------ SUPPLIED DATA ------
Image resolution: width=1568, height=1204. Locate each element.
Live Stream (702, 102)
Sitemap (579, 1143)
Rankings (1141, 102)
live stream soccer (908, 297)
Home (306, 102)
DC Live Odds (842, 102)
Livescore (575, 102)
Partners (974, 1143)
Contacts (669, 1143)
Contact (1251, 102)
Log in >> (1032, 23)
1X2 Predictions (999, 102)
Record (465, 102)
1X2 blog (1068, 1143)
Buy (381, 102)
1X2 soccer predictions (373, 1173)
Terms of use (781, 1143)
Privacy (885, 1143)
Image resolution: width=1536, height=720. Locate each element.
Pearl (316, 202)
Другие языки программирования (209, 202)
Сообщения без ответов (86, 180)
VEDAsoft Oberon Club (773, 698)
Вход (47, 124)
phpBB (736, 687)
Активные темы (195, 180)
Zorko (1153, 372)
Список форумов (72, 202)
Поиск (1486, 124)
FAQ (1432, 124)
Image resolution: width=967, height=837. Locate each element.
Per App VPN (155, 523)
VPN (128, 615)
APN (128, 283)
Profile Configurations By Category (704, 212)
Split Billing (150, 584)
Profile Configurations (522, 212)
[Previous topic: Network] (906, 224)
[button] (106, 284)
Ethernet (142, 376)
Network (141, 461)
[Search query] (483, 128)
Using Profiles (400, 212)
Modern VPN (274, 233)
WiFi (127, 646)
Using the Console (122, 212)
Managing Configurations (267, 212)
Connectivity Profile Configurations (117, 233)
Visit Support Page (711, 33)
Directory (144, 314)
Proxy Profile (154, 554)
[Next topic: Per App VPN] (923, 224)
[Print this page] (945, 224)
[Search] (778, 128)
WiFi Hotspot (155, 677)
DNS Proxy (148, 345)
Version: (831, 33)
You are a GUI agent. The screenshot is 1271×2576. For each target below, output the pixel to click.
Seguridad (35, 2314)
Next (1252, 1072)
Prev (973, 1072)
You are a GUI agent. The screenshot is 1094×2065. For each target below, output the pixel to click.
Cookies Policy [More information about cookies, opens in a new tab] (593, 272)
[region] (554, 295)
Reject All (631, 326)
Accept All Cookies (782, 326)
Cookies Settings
------
GIVEN INSTRUCTION: Scale the data from the line with "Активные темы (195, 180)" through the line with "[region] (554, 295)", both lines included. Write out only those lines, requests and all. Multiply every coordinate in the answers by 2.05 and round to whole numbers, with halves going up.

OUTPUT FOR THIS EXERCISE:
Активные темы (400, 369)
Zorko (2364, 763)
Список форумов (148, 414)
Поиск (3046, 254)
FAQ (2936, 254)
Image resolution: width=967, height=837. Locate each element.
Per App VPN (318, 1072)
VPN (262, 1261)
APN (262, 580)
Profile Configurations By Category (1443, 435)
Split Billing (308, 1197)
Profile Configurations (1070, 435)
[Previous topic: Network] (1857, 459)
[button] (217, 582)
Ethernet (291, 771)
Network (289, 945)
[Search query] (990, 262)
Using Profiles (820, 435)
Modern VPN (562, 478)
WiFi (260, 1324)
Using the Console (250, 435)
Managing Configurations (547, 435)
Connectivity Profile Configurations (240, 478)
Visit Support Page (1458, 68)
Directory (295, 644)
Proxy Profile (316, 1136)
[Next topic: Per App VPN] (1892, 459)
[Print this page] (1937, 459)
[Search] (1595, 262)
WiFi Hotspot (318, 1388)
DNS Proxy (303, 707)
Version: (1704, 68)
You are a GUI agent. The screenshot is 1271×2576. For each target below, output the pixel to click.
Seguridad (72, 4744)
Next (2567, 2198)
Prev (1995, 2198)
You are a GUI agent. The screenshot is 1094×2065. For each target below, output the pixel to click.
Cookies Policy [More information about cookies, opens in a new tab] (1216, 558)
[region] (1136, 605)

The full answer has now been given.